It’s all about making choices

Achina-Quote-Type2

This is something I regularly teach my patients to live by when it comes to decision making, and they find with time that it works. I haven’t come upon a situation in which it has failed when there is a possible solution. Those who feel that it is impossible often find themselves in a quagmire which tells me that they have emotional work to do. It is an internal conflict that they cannot negotiate because it requires sacrificing something.

These emotions – shame, guilt, fear and anger –  represent reactions to an event, a previous decision or an outcome. They can cause immense pain – psychic and, believe or not,  immense physical pain as well. People respond to these emotions differently just as people respond to grief differently. People also experience these emotions in different areas of their body as well. An anxious person might have tense shoulders or butterflies in their stomach or sweat profusely. Turn that up a hundred notches and you have symptoms that mimic fibromyalgia, severe constipation, or dehydration respectively. All three can lead to extreme exhaustion because of the mental strain. It can lead to chronic depression or chronic anxiety or both.

Medications do not treat these emotions, only psychotherapy does. Many times, its one or all of these  conflicting emotions that are the root cause of what one is experiencing mentally and physically. Resolving these problems requires awareness of these emotions, what triggers them, and what sustains them while searching for patterns. People believe that they are suffering from some physical ailment and look for a physical cause when it’s really an emotional cause, which leads them down the wrong path of recovery. The emotional turmoil is the root cause and addressing these symptoms is what one needs to do.

These emotions are a part of a healthy emotional mind.  It’s not abnormal to feel guilt, shame, fear or anger. When one feels one of these emotions, it is meant to be a signal that something is wrong or  that something has gone awry. One uses the emotion as a red flag to stop and check oneself, to look around, to pay attention.  However in extreme situations, they can cause a great deal of damage especially if one allows these emotions to guide decision making.

· · ·

WORK REQUEST
Resume the article on emotions and decision making, picking up right after its final sentence.

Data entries
· · ·

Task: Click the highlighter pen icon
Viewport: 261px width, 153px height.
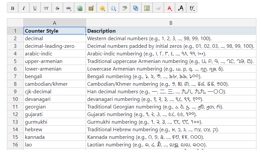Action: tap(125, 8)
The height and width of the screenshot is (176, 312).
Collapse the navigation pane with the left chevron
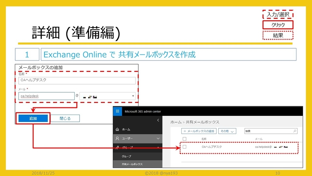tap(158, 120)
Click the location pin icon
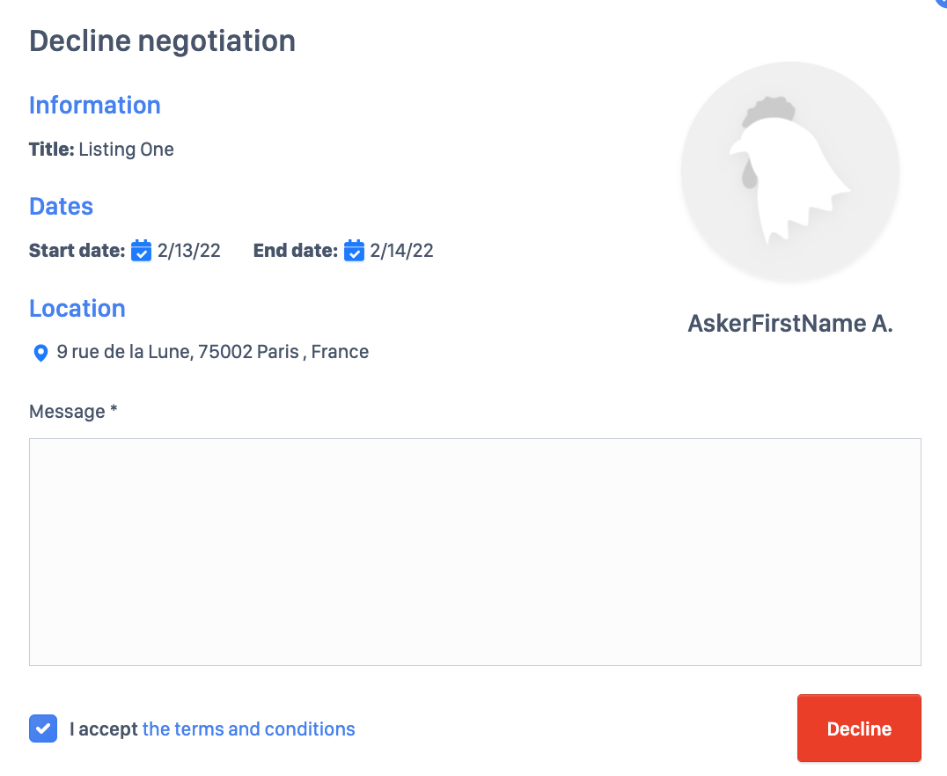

· · ·

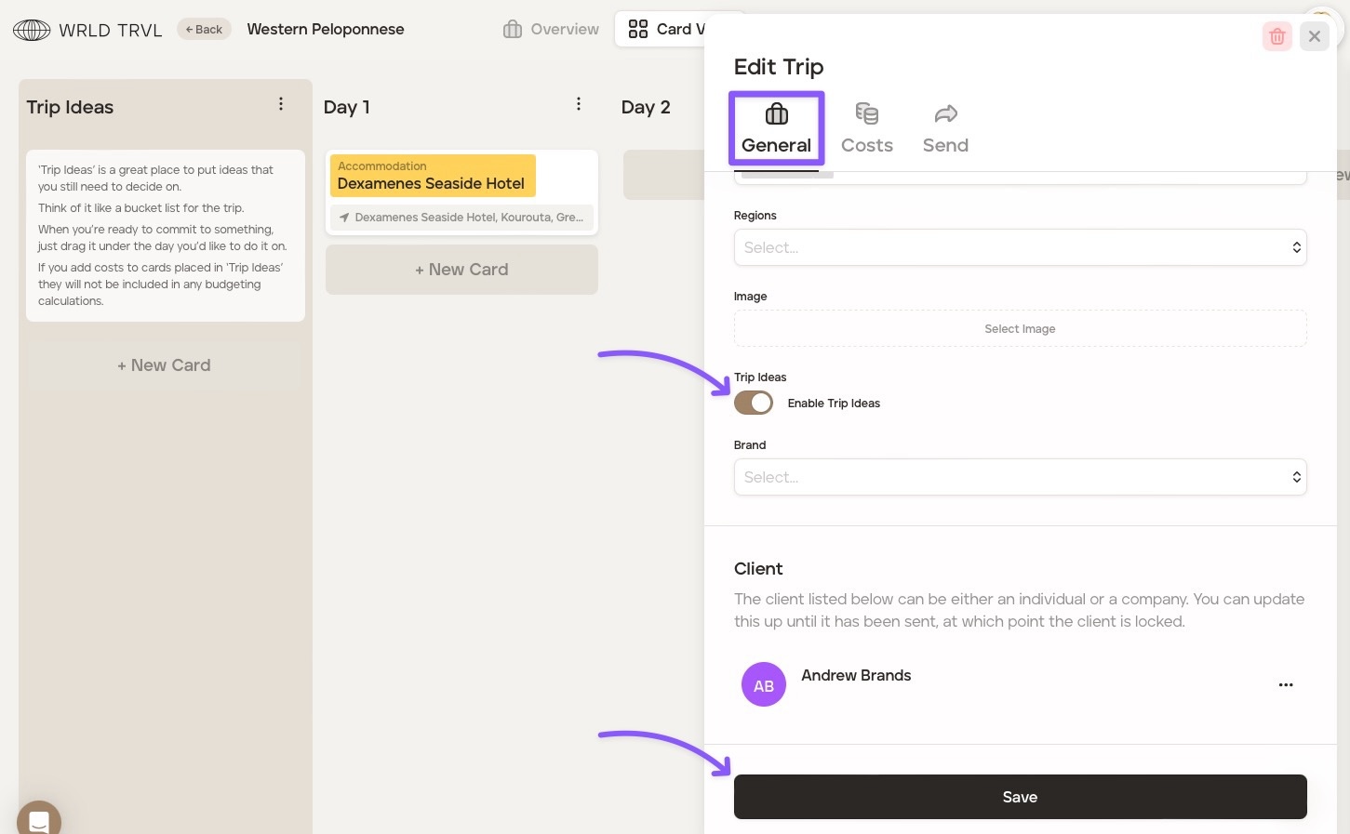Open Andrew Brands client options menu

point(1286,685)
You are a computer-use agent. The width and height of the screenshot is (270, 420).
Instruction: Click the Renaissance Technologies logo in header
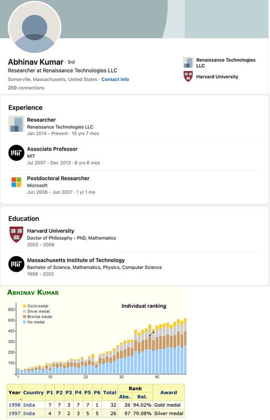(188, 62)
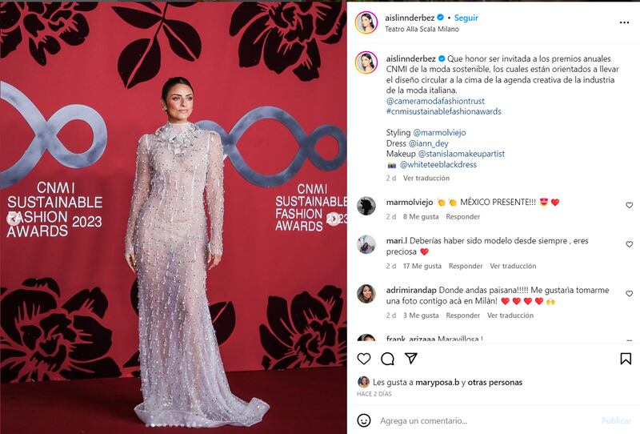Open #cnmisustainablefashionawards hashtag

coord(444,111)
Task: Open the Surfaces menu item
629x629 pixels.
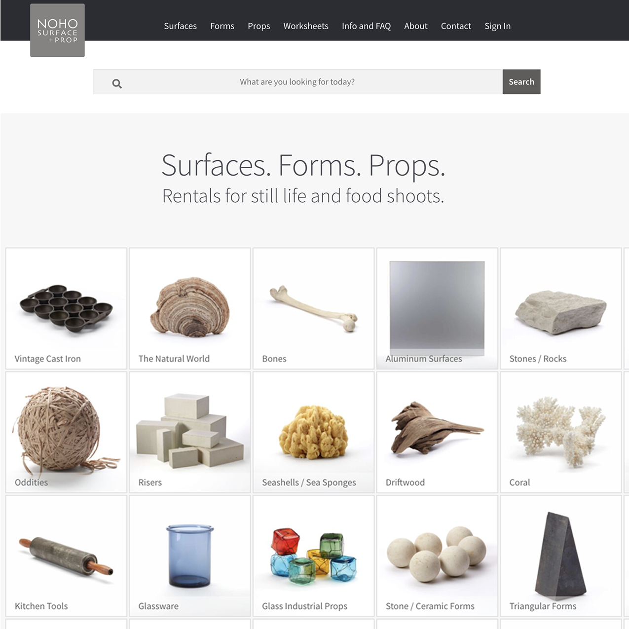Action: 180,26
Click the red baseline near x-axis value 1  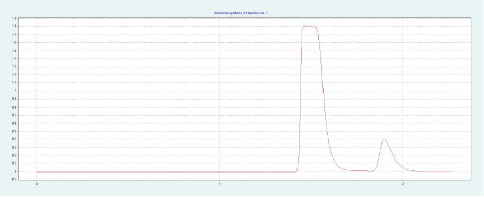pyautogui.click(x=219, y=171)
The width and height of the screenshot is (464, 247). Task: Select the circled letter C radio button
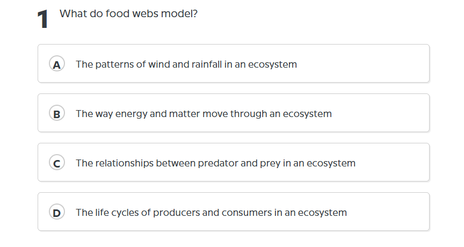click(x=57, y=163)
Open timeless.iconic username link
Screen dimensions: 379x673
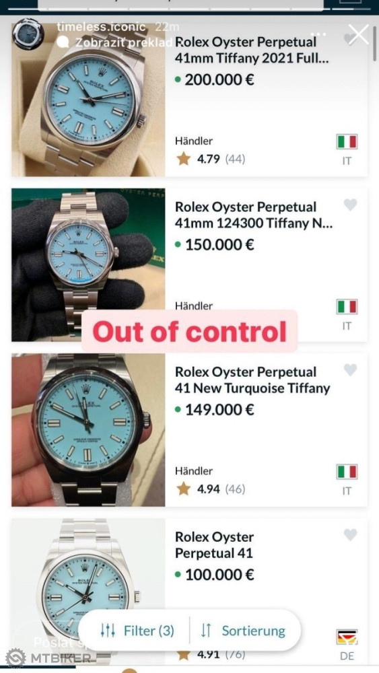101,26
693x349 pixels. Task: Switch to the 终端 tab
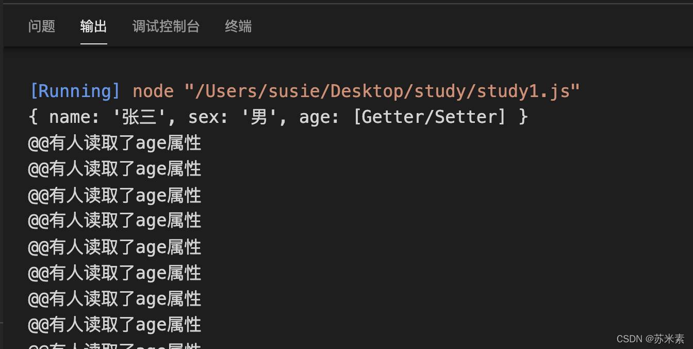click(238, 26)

· · ·

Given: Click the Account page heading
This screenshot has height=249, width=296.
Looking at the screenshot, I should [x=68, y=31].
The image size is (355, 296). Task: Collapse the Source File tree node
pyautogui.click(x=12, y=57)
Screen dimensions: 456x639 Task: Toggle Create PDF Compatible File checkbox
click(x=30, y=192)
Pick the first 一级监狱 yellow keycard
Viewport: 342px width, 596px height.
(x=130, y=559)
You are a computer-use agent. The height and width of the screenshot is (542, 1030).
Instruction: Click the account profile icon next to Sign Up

· · ·

REPLY
Many times these patterns begin in early childhood. There are certain cultures that use guilt to drive another person’s behavior. “She guilted me into doing it.” These patterns are passed down from generation to generation sometimes. Guilt is used to control another’s action without explanation of what the proper reason is, i.e., concepts of charity and altruism take time and energy to explain and one can only understand these concepts once they have reached a specific developmental stage or maturity. It may take years to instill these concepts. Guilt yields immediate results and the easy way to control behavior. Overtime it leaves a residue which heavily tints future decisions without thinking it through as to whether or not you agree or even if it is something you really  want.  Guilt should be a normal emotion used to do a self check. Without the self check, guilt can be extremely damaging to the point of losing one’s identity because the decisions made by the person are ultimately imposed by another.

Shame is different from guilt. Shame is personal while guilt is public. A failure to meet your own standards of behavior; a dissatisfaction based on your own assessment of a decrease in stature leads to shame. Failing to meet the moral standards of others leads to guilt. Shame is ‘not doing your best’ while guilt is ‘harming another’. At an extreme, one might feel shame for believing that they are a burden to others to the point of hating themselves. There is no self love. Shame is a decrease in stature while pride is an increase in stature.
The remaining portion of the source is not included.